Pero aunque estos juicios fueron los primeros de una larga cadena que ha llegado hasta nuestros días, nunca las condenas volvieron a ser tan justas.
La R.F.A y la comunidad médica internacional optaron por olvidar y ocultar lo que sin duda constituye el episodio más siniestro de la historia de la Medicina para restablecer la confianza médico-paciente y así, unos fueron absueltos en base a informes médicos elaborados por sus colegas que aseguraban que no estaban en condiciones físicas o psíquicas de afrontar un juicio, y otros alegándose que estaban convencidos de la legalidad de su crimen, como ocurrió en 1949 con Werner Catel. El infame Pfannmüller fue condenado ese mismo año a tan solo cinco años de prisión, más tarde rebajados a dos, e incluso Gorgass y Wahlmann fueron puestos en libertad en 1959. La mayoría de los implicados pudieron volver a desempeñar su profesión, alcanzando algunos reconocimiento internacional, como Hans Sewering, que en 1992 tuvo que dimitir de su cargo como presidente de la Asociación Médica Mundial después de conocerse que desde el sanatorio de Schönbrunn que dirigía, había mandado centenares de discapacitados a encontrar la muerte en el centro de «eutanasia salvaje» de Eglfing-Haar.

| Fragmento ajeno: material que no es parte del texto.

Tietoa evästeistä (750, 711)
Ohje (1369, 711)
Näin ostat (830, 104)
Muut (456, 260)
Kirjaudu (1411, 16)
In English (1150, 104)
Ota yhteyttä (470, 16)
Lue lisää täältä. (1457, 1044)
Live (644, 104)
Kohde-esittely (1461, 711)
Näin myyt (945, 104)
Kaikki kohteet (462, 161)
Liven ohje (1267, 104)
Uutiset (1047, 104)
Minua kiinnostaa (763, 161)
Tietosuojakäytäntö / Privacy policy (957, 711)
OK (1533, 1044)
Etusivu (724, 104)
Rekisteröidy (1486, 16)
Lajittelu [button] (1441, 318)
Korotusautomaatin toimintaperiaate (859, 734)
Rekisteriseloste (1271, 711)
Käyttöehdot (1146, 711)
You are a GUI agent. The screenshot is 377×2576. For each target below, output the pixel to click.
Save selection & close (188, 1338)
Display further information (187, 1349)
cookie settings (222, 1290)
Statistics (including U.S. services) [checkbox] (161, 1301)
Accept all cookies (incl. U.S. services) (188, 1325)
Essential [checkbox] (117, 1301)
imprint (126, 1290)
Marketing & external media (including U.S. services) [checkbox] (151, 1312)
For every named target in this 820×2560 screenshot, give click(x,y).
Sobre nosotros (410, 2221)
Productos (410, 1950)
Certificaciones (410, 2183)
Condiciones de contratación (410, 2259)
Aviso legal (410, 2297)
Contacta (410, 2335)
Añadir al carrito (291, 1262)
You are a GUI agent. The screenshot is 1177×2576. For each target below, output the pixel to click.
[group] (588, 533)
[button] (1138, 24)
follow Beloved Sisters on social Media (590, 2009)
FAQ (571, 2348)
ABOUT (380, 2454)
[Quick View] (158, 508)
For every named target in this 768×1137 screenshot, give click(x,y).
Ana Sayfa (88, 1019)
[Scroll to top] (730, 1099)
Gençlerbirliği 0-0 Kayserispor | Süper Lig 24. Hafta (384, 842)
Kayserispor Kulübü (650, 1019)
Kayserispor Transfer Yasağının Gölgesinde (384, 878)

Así, a diferencia de otros grupos perseguidos por los nazis por motivos raciales, religiosos o políticos que sí recibieron tras el final de la contienda el debido reconocimiento y apoyo social, el exterminio de los discapacitados permaneció oculto durante mucho tiempo y hubo que esperar hasta los años 80 del pasado siglo para que trabajos como los de Robert Jay Lifton, Benno Müller-Hill o Robert Proctor consiguieran rescatar la memoria de las víctimas más olvidadas del nazismo.
Más datos en: Los Médicos de Hitler, Manuel Moros. Ed. Nowtilus, 2014.